* **DIRECTIONS FOR THIS TASK**
The answer must consist of every line below that holds the word "will".

Collected data
══════
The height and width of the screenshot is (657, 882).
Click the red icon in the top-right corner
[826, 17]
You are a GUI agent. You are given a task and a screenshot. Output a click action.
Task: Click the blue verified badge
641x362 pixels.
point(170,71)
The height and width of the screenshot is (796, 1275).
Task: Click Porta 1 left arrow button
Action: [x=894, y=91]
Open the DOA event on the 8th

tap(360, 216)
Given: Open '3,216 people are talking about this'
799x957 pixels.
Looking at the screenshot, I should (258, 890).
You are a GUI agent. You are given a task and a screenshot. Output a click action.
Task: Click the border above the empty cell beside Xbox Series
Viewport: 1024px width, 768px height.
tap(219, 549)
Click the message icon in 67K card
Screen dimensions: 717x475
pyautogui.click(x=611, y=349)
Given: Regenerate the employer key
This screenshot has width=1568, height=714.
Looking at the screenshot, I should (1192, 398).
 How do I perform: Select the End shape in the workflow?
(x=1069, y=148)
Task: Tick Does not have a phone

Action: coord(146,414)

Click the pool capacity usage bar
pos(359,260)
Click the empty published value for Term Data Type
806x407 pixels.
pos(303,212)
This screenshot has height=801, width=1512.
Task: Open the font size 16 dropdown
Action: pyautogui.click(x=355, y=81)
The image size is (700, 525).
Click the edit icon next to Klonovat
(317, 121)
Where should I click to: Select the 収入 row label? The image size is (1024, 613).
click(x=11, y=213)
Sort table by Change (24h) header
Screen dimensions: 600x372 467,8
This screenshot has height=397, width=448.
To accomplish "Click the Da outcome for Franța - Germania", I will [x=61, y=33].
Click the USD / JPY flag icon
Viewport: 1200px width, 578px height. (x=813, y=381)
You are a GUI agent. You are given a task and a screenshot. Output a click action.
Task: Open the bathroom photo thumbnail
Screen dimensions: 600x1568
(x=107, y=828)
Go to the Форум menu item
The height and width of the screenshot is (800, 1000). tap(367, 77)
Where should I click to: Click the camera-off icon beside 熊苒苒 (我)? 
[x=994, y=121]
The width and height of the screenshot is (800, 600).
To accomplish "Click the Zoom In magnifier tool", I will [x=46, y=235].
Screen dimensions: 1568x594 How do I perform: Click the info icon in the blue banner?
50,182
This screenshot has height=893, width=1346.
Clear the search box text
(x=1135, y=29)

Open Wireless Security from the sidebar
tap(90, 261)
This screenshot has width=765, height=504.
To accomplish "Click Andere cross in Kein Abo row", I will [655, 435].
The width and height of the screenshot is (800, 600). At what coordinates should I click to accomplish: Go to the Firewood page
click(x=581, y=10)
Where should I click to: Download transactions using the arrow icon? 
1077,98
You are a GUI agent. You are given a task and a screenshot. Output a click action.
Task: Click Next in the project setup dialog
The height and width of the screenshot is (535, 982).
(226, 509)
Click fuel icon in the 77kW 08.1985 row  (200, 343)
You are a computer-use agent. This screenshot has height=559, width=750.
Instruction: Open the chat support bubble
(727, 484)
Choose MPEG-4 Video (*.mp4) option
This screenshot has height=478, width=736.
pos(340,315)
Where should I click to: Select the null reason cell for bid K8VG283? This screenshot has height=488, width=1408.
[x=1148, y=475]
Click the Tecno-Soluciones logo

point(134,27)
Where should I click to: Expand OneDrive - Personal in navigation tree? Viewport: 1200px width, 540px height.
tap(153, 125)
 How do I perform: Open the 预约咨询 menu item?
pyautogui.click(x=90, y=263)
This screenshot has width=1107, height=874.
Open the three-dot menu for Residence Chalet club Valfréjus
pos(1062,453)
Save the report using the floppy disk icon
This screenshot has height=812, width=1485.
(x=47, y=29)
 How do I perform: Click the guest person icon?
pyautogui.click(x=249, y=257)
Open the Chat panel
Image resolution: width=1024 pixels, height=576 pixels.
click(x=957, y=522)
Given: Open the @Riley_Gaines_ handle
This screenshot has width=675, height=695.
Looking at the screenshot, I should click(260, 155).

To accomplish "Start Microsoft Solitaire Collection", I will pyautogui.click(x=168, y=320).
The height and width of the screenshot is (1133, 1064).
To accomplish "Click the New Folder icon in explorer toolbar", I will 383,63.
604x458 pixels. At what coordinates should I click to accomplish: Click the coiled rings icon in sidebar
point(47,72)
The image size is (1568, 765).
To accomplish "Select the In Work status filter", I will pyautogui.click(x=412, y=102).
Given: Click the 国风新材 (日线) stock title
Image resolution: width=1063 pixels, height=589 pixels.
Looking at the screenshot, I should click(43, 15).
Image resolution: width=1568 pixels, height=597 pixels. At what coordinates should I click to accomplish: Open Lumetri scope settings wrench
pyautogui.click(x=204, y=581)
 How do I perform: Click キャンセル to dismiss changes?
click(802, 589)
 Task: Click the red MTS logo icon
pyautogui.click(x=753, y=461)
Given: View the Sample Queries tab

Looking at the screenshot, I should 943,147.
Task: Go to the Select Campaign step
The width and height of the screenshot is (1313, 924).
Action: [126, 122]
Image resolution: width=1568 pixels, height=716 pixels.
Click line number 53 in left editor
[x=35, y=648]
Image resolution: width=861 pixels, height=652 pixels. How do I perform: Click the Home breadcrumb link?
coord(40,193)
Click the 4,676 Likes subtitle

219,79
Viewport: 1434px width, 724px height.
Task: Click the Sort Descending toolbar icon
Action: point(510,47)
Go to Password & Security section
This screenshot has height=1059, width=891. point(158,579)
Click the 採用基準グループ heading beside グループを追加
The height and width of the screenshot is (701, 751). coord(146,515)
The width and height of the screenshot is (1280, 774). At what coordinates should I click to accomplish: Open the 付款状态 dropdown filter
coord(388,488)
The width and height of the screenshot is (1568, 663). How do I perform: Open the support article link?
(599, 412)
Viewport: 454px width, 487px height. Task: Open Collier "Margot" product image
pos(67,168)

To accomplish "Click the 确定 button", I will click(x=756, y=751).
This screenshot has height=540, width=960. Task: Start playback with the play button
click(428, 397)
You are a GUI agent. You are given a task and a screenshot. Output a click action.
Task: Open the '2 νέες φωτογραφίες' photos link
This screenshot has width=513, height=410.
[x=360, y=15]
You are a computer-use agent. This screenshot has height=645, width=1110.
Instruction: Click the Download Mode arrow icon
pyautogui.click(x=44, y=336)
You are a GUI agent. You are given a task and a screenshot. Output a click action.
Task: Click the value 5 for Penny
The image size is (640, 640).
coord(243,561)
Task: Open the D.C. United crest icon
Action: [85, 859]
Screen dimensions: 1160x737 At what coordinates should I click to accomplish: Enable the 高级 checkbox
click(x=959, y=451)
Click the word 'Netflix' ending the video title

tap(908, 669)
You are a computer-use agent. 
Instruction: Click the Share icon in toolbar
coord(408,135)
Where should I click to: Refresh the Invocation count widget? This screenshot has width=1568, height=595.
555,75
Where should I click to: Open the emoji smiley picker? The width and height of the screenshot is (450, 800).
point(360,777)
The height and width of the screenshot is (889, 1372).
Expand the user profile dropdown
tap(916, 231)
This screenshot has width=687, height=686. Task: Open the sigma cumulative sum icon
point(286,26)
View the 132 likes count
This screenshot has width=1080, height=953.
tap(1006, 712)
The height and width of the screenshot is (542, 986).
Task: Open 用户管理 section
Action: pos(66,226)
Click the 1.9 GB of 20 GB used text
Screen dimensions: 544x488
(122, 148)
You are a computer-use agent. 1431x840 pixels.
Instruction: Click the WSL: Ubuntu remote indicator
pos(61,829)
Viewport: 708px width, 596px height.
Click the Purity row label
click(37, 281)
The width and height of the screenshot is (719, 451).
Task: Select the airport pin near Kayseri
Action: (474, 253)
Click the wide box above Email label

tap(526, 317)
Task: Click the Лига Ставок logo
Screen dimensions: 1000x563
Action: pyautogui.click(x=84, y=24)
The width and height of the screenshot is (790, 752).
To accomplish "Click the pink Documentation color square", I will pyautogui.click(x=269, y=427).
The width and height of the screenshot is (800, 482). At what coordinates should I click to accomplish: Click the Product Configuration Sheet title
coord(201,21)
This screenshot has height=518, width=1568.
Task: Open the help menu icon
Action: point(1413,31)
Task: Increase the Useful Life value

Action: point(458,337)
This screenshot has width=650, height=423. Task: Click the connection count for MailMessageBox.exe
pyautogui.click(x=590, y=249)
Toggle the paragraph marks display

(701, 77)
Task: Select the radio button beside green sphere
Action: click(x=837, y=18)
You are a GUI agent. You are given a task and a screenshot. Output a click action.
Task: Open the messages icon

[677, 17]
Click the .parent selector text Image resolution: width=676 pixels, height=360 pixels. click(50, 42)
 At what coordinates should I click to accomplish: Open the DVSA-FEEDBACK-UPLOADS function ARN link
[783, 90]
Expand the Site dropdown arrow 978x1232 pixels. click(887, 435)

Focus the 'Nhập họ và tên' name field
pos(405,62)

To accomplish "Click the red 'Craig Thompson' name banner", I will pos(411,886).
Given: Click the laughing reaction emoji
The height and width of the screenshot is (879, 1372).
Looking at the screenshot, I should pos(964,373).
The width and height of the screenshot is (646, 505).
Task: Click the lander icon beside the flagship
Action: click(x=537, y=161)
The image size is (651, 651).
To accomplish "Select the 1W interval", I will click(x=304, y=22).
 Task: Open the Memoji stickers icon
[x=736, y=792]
══════
* **EXERCISE RESPONSE**
To accomplish "Click the Da outcome for Franța - Germania", I will [x=61, y=33].
To accomplish "Click the Zoom In magnifier tool", I will [x=46, y=235].
To accomplish "Click Andere cross in Kein Abo row", I will [655, 435].
To accomplish "Start Microsoft Solitaire Collection", I will pyautogui.click(x=168, y=320).
To accomplish "Click the New Folder icon in explorer toolbar", I will 383,63.
To accomplish "Select the In Work status filter", I will pyautogui.click(x=412, y=102).
To accomplish "Click the 确定 button", I will click(x=756, y=751).
To accomplish "Click the pink Documentation color square", I will pyautogui.click(x=269, y=427).
To accomplish "Click the red 'Craig Thompson' name banner", I will pos(411,886).
To accomplish "Select the 1W interval", I will click(x=304, y=22).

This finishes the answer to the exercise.